Whisper (running locally, Large model):
328. 328. Can you respond to the area of number 9 Wayside Road? Carla states she lives in the neighborhood. She believes that's the house she's speaking of, but she states there's multiple cars parked in the driveway that's starting to block the sidewalk. She'd like to have someone speak to them.
The Large Whisper does a better job of getting the exact wording correct. It also doesn't hallucinate words at the beginning of the transmission. However, both models think Carla is calling the cops.
The next example takes the text from the Whisper Large model and feeds it through Anthropic AI using the Haiku model with a prompt that includes details about the neighboring towns, specific police codes used locally, and similar context.
Whisper (running locally, Large model, corrected by Claude Haiku):
328. 328. Can you respond to the area of number 9, Wayside Road? Caller says she lives in the neighborhood. She believes that's the house she's speaking of, but she states that multiple cars parked in the driveway that's starting to block the sidewalk. She like to have someone speak to them.

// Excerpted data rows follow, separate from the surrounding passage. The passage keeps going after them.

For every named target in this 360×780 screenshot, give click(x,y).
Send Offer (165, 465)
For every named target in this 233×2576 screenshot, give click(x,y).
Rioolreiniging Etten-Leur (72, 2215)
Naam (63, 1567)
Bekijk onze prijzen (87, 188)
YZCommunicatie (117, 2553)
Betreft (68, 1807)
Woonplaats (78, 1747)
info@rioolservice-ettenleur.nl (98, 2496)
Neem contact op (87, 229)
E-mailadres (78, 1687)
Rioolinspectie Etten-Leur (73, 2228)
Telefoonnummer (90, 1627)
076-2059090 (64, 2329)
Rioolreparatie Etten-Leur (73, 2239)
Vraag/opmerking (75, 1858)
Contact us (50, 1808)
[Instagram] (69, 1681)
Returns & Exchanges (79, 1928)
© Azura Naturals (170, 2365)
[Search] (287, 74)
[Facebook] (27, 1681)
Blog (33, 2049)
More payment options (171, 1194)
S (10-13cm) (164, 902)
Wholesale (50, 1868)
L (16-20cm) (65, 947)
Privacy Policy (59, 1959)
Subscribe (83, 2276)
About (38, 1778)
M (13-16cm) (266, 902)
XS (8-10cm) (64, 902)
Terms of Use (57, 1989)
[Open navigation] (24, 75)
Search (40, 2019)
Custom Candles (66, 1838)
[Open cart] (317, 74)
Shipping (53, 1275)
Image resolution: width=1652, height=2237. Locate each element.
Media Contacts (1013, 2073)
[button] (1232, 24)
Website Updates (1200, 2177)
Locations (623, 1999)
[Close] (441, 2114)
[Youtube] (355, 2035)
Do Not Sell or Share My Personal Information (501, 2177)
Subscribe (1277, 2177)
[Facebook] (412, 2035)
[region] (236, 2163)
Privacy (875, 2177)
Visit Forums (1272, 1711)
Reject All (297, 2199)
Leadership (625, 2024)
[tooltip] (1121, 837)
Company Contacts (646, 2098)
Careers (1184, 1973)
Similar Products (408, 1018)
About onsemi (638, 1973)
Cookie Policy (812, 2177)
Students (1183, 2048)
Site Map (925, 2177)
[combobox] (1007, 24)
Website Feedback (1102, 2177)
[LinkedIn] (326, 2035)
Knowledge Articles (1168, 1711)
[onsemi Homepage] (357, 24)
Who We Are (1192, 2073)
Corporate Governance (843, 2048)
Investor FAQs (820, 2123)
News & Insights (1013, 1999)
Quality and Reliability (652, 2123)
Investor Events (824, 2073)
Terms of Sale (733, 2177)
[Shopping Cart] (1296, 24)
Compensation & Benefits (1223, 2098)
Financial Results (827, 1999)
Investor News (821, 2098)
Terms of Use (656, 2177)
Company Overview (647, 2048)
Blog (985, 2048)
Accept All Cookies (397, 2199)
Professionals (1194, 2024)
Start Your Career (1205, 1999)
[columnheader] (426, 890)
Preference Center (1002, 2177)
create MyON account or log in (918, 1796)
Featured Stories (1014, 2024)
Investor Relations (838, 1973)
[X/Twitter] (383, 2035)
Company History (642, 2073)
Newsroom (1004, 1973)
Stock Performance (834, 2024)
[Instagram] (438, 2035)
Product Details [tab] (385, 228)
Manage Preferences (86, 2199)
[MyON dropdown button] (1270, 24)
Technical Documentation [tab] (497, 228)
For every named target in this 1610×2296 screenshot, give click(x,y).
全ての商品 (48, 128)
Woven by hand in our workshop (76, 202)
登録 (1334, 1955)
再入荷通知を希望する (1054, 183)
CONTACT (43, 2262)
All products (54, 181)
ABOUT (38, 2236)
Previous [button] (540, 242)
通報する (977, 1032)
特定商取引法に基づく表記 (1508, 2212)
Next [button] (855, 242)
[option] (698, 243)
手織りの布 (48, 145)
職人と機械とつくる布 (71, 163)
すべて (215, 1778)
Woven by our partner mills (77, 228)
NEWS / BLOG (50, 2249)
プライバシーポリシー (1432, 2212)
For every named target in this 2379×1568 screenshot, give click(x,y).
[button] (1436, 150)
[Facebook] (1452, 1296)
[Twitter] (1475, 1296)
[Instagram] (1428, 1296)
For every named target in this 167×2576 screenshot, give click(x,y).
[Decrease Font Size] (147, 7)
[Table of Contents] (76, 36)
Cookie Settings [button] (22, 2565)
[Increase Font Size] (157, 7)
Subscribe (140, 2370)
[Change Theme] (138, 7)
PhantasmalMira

This is very accurate. Some of the improvements are likely caused by Whisper doing a better job on the original audio file.
Running a local model like Whisper isn't always an option, so I have done some tests using Assembly AI. Assembly AI is an affordable cloud-based service that works very similarly to Whisper AI. (As an example of the affordability - I was able to convert 100 hours of audio to text using the free tier.)
Here's a translation of the same audio file using just Assembly AI:
Dispatch, 10-4, 10-7, 10-8, 10-9, Wastside Road. Carla states she lives in the neighborhood. She believes that's the house she's speaking of, but she states there's multiple cars parked in the driveway that's starting to block the sidewalk. She'd like to have someone speak to them.
Not great. But when combined with a second pass through Claude Haiku, we get much better results:
328, 328. Can you respond to the area of number 9, Wayside Road? Caller says she lives in the neighborhood. She believes that's the house she's speaking of, but she states there's multiple cars parked in the driveway that's starting to block the sidewalk. She'd like to have someone speak to them.
Again, some of the improvement must have come from getting a better "run" through Assembly AI before Haiku saw the translated text. However, the two-model method does consistently lead to better results.
How do I know? I've been on working on the real solution - creating a custom Whisper model that has the geographical and domain context built in. To create this model I captured 100 hours of real scanner traffic from the channels I monitor. I used all the techniques above to get as good a translation as I could get before doing the tedious task of reviewing all 100 hours of audio and providing a human-verified translation.
I have generated about 10 hours of verified text so far. Having the pre-translated text has been a time saver. I wrote a small utilty program that lets me pick the most accurate translation as a starting point, so I only need to make small edits for most transmissions. The plan is to translate the first 25 hours, then build the custom model and do some testing to make sure the effort is worth the payoff.
I'll have more details on how to train a custom Whisper AI model in a future post.